ANNOUNCEMENT: Live Wireshark University & Allegro Packets online APAC Wireshark Training Session
July 17th, 2024 | 10:00am-11:55am SGT (UTC+8) | Online

Wireshark-dev: Re: [Wireshark-dev] How to print out string encoded data that contains nul chara

From: "John Dill" <John.Dill@xxxxxxxxxxxxxxxxx>
Date: Thu, 10 Apr 2014 09:44:45 -0400
>Message: 1
>Date: Wed, 9 Apr 2014 14:24:53 -0700
>From: Guy Harris <guy@xxxxxxxxxxxx>
>To: Developer support list for Wireshark <wireshark-dev@xxxxxxxxxxxxx>
>Subject: Re: [Wireshark-dev] How to print out string encoded data that
>	contains nul characters?
>Message-ID: <570E5517-8137-466F-AEB1-C32CC47C12B3@xxxxxxxxxxxx>
>Content-Type: text/plain; charset=iso-8859-1
>
>
>On Apr 9, 2014, at 2:06 PM, "John Dill" <John.Dill@xxxxxxxxxxxxxxxxx> wrote:
>
>>I have several character data fields that happen to contain sections of
>>non-ascii binary data including nul characters.  I'd like to get a string
>>display that shows all of the characters according to the length of the
>>field, i.e.
>> 
>> 20 20 20 20 20 20 01 00 01 00 48 31 20 20 20 20
>> 
>> produces
>> 
>> "      \001\000\001\000H1    "
>> 
>> In proto.c, I see that all of the format_text calls use strlen(bytes) as the length.
>> 
>> case FT_STRING:
>> case FT_STRINGZ:
>> case FT_UINT_STRING:
>>         bytes = (guint8 *)fvalue_get(&fi->value);
>>         label_fill(label_str, hfinfo, format_text(bytes, strlen(bytes)));
>> 
>>What is the recommended way of creating a text string that uses the octal
>>encoding '\xxx' for non-ASCII data including nul characters that uses the
>>'length' field of 'proto_tree_add_item'?
>
>The right short-term way would be to use proto_tree_add_string_format_value()
>to add the field, and format the string's value yourself, using format_text()
>with a byte count rather than strlen().

Cool, thanks!

>The right long-term way is to modify Wireshark so that this works.  The way we
>handle strings should probably be changed so that we:
>
>store the raw string octets as a counted array, along with the string encoding;
>
>convert the octets from the encoding to UTF-8 *with invalid octets and sequences
>shown as escapes* when displaying the strings;
>
>convert the octets from the encoding to UTF-8 with invalid octets and sequences
>shown as Unicode REPLACEMENT CHARACTERS when making the string available for
>processing by other software (e.g., "-T fields", etc.) (or somehow saying "this
>isn't a valid string in this encoding);
>
>somehow arrange that strings with invalid octets or sequences are *always* unequal
>to any character string in packet-matching expressions (display/read filters,
>color "filters", etc.), and perhaps allow strings to be compared against octet
>sequences (e.g. "foobar.name = 20:20:20:20:20:20:01:00:01:00:48:31:20:20:20:20"
>matches the raw octets of the string), and use that with "Prepare As Filter" etc..

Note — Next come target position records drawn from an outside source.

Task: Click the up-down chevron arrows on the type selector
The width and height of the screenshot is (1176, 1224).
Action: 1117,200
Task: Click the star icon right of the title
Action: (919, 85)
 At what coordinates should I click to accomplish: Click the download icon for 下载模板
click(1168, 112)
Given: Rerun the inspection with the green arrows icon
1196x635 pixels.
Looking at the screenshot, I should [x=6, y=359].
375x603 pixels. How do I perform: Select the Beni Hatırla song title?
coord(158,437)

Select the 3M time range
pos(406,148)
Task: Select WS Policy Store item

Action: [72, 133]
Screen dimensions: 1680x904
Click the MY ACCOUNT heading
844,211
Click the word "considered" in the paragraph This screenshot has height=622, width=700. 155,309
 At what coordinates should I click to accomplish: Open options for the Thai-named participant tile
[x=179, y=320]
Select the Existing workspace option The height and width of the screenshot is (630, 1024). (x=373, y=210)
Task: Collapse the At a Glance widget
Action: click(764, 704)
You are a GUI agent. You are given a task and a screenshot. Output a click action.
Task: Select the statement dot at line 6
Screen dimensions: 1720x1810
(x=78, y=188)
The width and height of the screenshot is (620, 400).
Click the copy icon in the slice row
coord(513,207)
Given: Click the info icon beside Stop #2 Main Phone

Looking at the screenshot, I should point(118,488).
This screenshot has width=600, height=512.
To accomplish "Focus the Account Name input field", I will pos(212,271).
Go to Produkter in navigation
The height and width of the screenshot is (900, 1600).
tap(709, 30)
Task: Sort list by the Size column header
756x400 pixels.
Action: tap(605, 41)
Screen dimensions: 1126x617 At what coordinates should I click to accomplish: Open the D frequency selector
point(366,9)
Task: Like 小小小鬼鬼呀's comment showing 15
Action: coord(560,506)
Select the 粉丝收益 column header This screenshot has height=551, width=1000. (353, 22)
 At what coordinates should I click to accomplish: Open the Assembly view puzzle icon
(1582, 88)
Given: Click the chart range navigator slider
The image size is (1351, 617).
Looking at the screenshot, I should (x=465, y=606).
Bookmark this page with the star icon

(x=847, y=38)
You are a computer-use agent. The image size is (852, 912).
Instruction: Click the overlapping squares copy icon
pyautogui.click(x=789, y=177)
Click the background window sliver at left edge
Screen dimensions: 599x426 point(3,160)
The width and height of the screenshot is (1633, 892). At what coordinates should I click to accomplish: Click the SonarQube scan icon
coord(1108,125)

Sounds pretty reasonable to me.  For now I'll have to use the short method since
this dissector is still hanging over my head (and I haven't even started the TCP
side yet).

>Alternatively, if they're *not* really character strings, display them as a set
>of subfields, with the text part shown as strings and the binary data shown as
>whatever it is, e.g.
>
>Frobozz text 1: {blanks}
>Frobozz count 1: 1
>Frobozz count 2: 1
>Frobozz text 2: H1{and more blanks}
>
>or whatever it is.

I had considered that, but I've found that the field is mapped to an array of
16 byte characters but for whatever reason, the array is used differently
depending on the radio its addressed to.  Sometimes the 16 bytes of data is a
valid string, and other times it looks like pair of 6 character strings with
binary data of either garbage or has some unknown meaning (at least to me).

The string itself is in a structure that is grouped as an array so preset 1
out of 10 could be 16 character string in one message and two pair of strings
in another.  I would need to analyze the other fields in the message to be
able to make that distinction and I didn't want to go to that level of effort
(since there are over 20 different preset types where each type could
potentially have its own string format).  Just displaying the string encoding
showing nul bytes is simpler.

Best regards,
John Dill

<<winmail.dat>>